My first river trip was with some friends from Maine, and they brought the cook kit. There were a bunch of pots and pans we carried in a falling-apart, slat-sided apple crate. I can't recall what all was in it but distinctly remember a larger-than-average, cast-iron skillet, and that the pile of pans extended past the top of the crate. We'd tie it off with string before loading it, but in the event of capsize I'm sure most of it would have gone to the bottom.
Smitten with river tripping, I soon assembled my own kit, which I packed in a 5-gallon bucket, with a snap-lid closure. Plates on the bottom, then a 4-piece, non-stick, aluminum cookset from which I removed all the handles so that the pots nested. Next in went my Coleman Peak stove. Utensils got wedged around the edges, and food for a weekend trip fit on top of it all. I was really proud of my little kit and certain that it was a big improvement over the apple crate.

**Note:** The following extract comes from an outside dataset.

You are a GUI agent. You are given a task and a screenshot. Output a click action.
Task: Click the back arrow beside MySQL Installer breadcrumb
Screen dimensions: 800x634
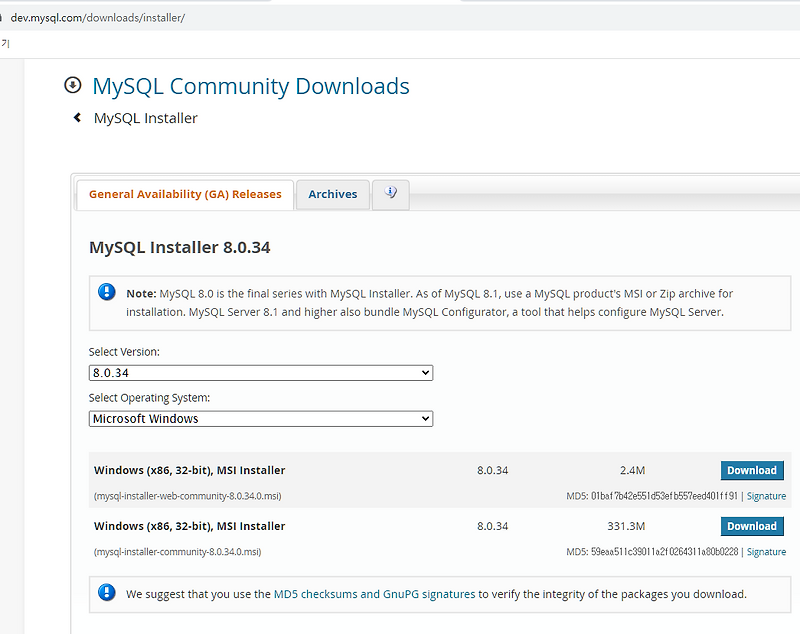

I fell out of using the bucket set up for a number of reasons. Probably foremost was that for health reasons I changed what I ate, which knocked me out of group meals. Not sharing meant I didn't need the plates and the larger pots, which was half what went into the bucket. Somewhere along the line I picked up an Action Packer crate and began carrying food and cookware in that. The AP isn't water tight, but neither was the bucket. Both proved effective at keeping rain, splashes and small vermin at bay. I liked the AP because I could more readily see and access the contents, and I could slide it under a thwart. Also, recall I didn't have a gamma lid, and it was a lot easier to operate the lid on the AP than the snap-lid of the bucket.
A side benefit of the bucket is having a bucket. I used it to settle out grit when processing silty western waters for drinking, to collect clams and muscles at Assateague and to gather pine cones and sticks for kindling. A bucket is a useful thing. I guess I could use the AP crate for those things, though the lack of a handle would make it cluggie. My most recent use of 5-gallon buckets was, paired with a gamma lid and wag bags, as a vessel for human waste disposal. Bless those gamma lids!